Posted by: Soren Trampedach
Date: 26 October 2020
Category: Insight
2 minute read

Crisis of imagination

How do we cultivate imagination?

The endless curiosity of childhood might give us an insight. As fully-formed adults, we tend to stay close to the status quo, but our younger incarnations were on an endless quest for discovery. It’s no coincidence that the brain’s rapid growth all happened in those early years. And identity was continuously emerging, nothing was fixed.

I’d like to suggest that being alive means our identity is never fixed. Yet many people and businesses resign themselves to a life of routine and monotony. Often this sameness is even celebrated. After all, when there is no change, there is no threat. But those who seek out wonder, meaning and intellectual complexity in their lives are found to be happier, healthier, and more motivated.

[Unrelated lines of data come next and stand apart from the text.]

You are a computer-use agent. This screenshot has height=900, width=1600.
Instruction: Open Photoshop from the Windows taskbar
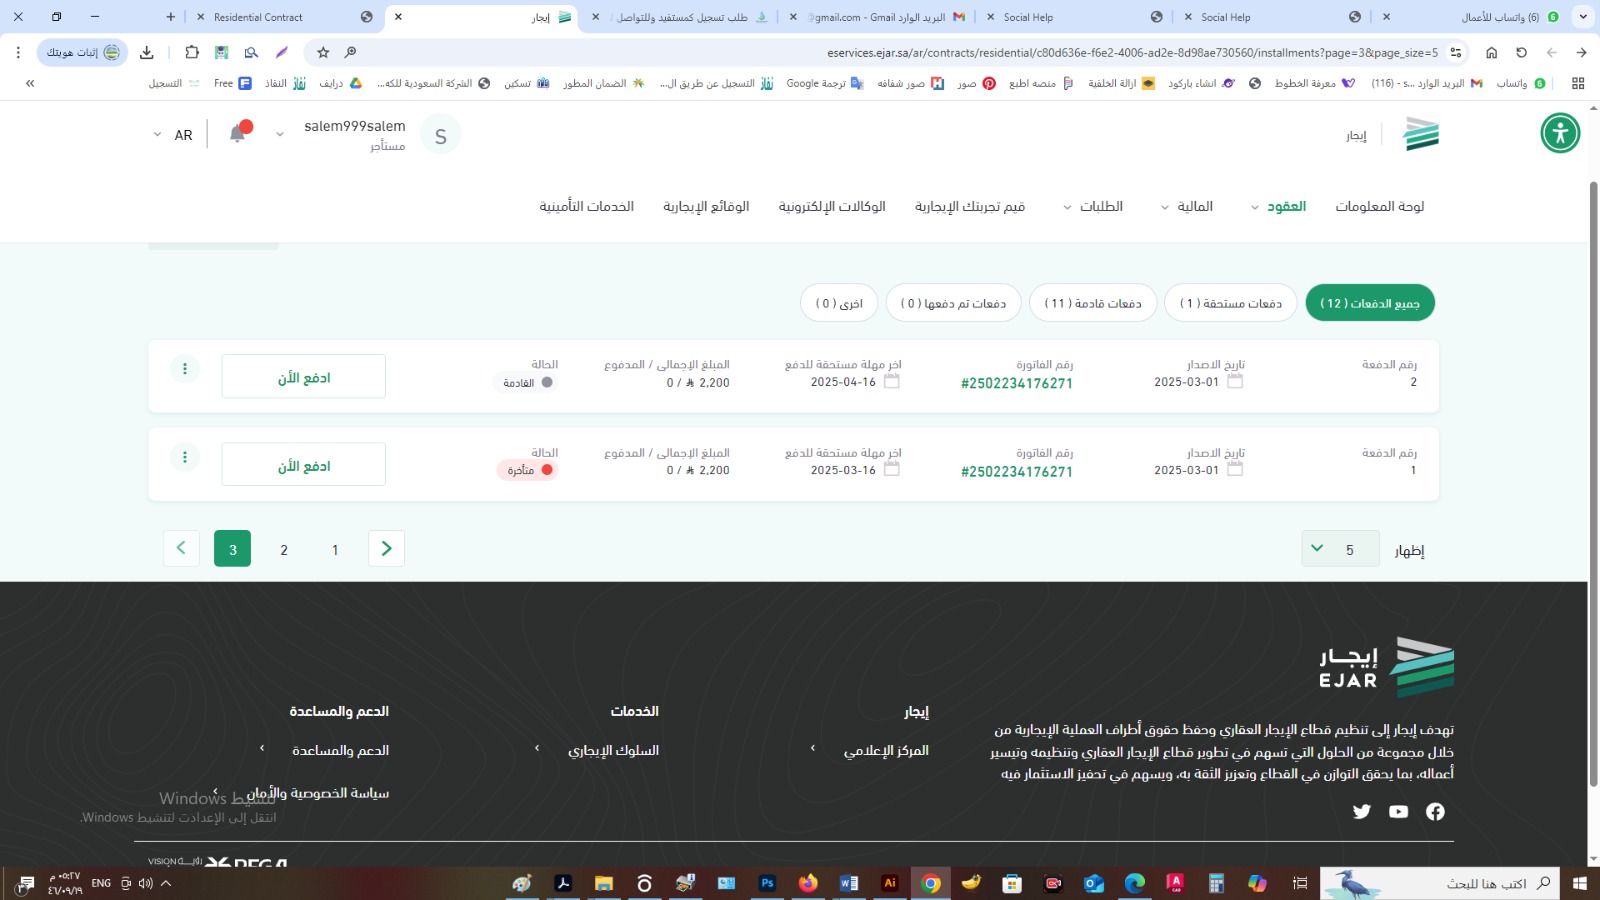click(767, 883)
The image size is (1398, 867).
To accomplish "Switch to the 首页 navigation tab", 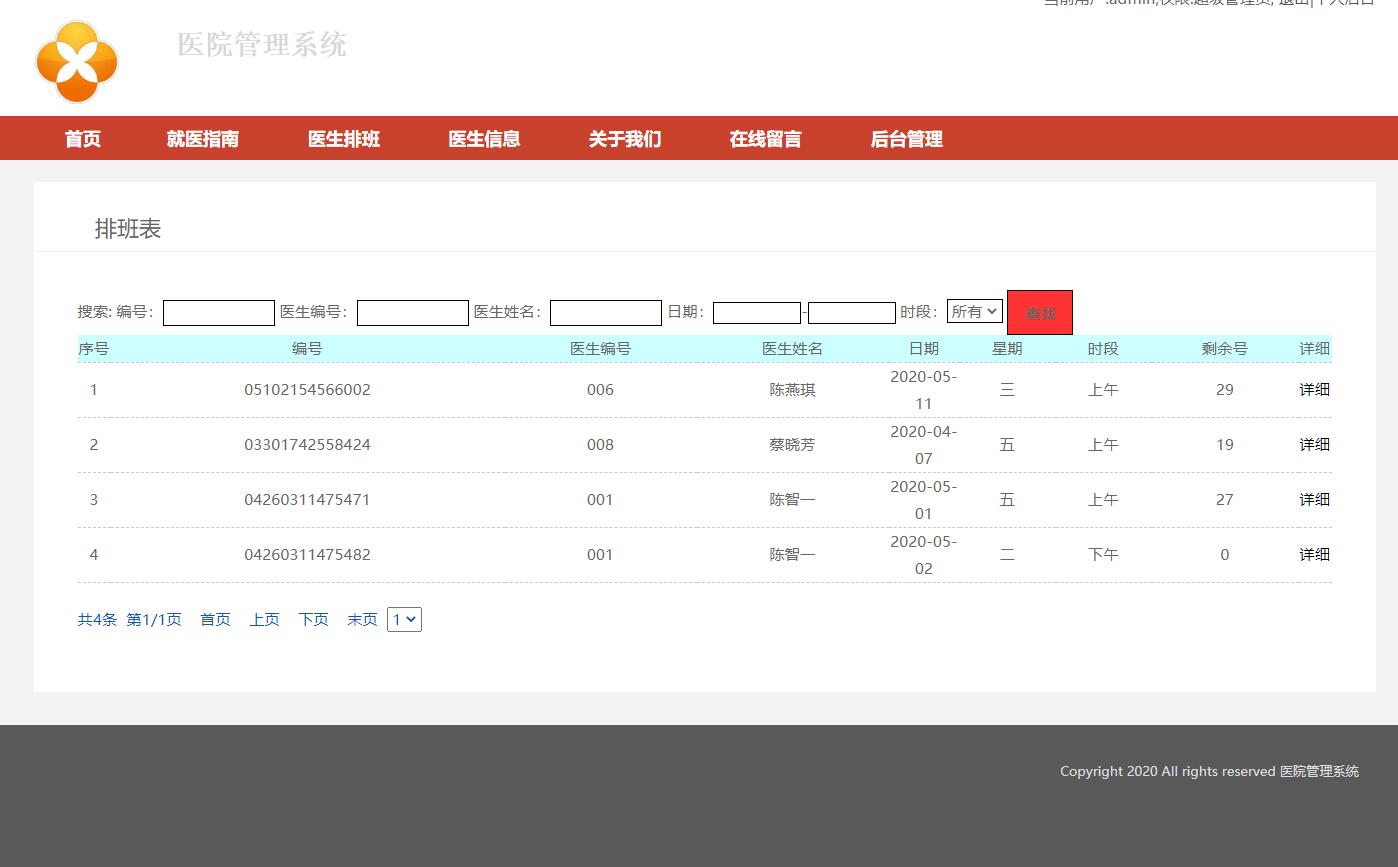I will pyautogui.click(x=82, y=139).
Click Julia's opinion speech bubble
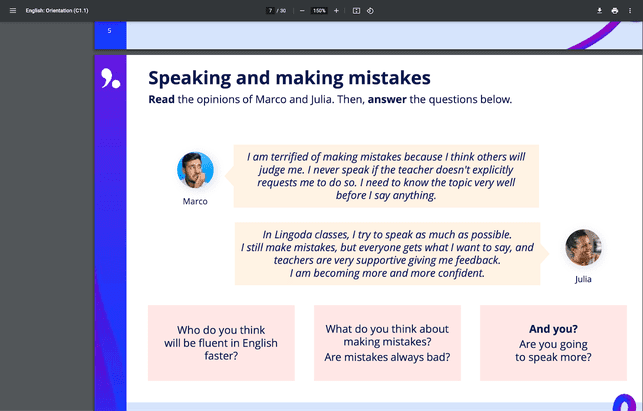 pos(387,254)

When we are stuck, we are in a state of fear. And so we act to protect the comfortable identity of our businesses or ourselves, as if this is what matters. But the most important thing is to be willing to give up who you are for who you might become.

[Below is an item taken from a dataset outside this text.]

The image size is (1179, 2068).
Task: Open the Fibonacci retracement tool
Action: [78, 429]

Imagination is what is required, but imagination is impossible when we struggle to let go, afraid of being swept away by undercurrents of emptiness.

Serious play, to create pathways of awe, wonder and imagination, is what Florence Guild is designed to do. Curiosity follows play. Imagination follows curiosity. And so it follows that we are constantly alive to what is new, keeping our minds buzzing and our work relevant.